A selective increase in Fos expression in spinal dorsal horn neurons following graded thermal stimulation in rats with experimental mononeuropathy.

In order to clarify the central mechanisms of thermal hyperalgesia produced by peripheral nerve injury, Fos protein-like immunoreactive (Fos-LI) cells in spinal dorsal horn neurons were studied in rats with chronic constriction nerve injury (CCI) following graded thermal stimulation of the hind paw. The graded thermal stimuli (cold: 5, 10 and 15 degrees C, heat: 42, 46 and 54 degrees C) were applied to the plantar surface of the operated hind paw 14 days after CCI or sham operation, and the number of Fos-LI cells in the spinal dorsal horn was quantified. Many Fos-LI cells were expressed in the superficial laminae of the spinal dorsal horn both in sham-operated and CCI rats following thermal stimulation. Fos-LI cells were mainly restricted to the medial half of the superficial laminae of the spinal dorsal horn, and were sparsely distributed in the deeper laminae. The number of Fos-LI cells in the superficial laminae (laminae I--II) of the dorsal horn was significantly higher in CCI rats after stimulation at 10 and 46 degrees C, but not at the other stimulating temperatures (5, 15, 42, and 54 degrees C) as compared to that in sham-operated rats. In laminae III-IV, the number of Fos-LI cells was significantly higher at all stimulus temperatures in CCI rats when compared to the sham-operated rats.
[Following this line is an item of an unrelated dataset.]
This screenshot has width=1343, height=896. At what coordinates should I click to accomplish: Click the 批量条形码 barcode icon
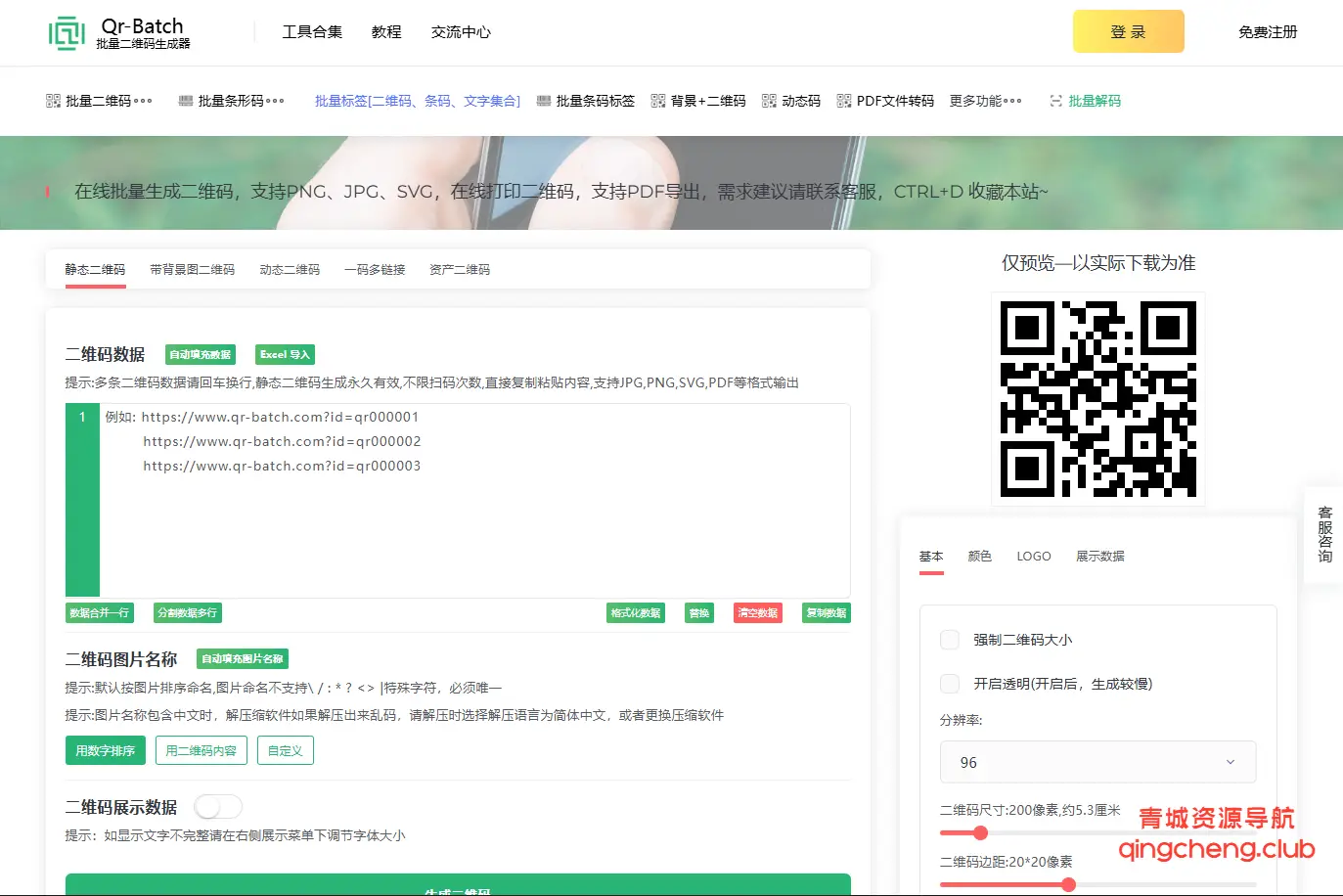[x=186, y=101]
No distribution difference of Fos-LI cells was observed between CCI and sham-operated rats in laminae V--VI. Thus, in the spinal dorsal horn of the CCI rats, there was a selective increase in thermal stimulus-induced Fos-LI cells in the superficial dorsal horn after stimulating at near noxious threshold intensities and a non-selective increase in Fos-LI cells in laminae III--IV after both noxious and innocuous thermal stimuli. The increase of Fos-LI cells in the superficial laminae may be related to hypersensitivity to noxious stimuli while the increase of Fos-LI cells in laminae III--IV may be related to an increased sensitivity to both noxious and innocuous stimuli that leads to increased reflex activity following nerve injury.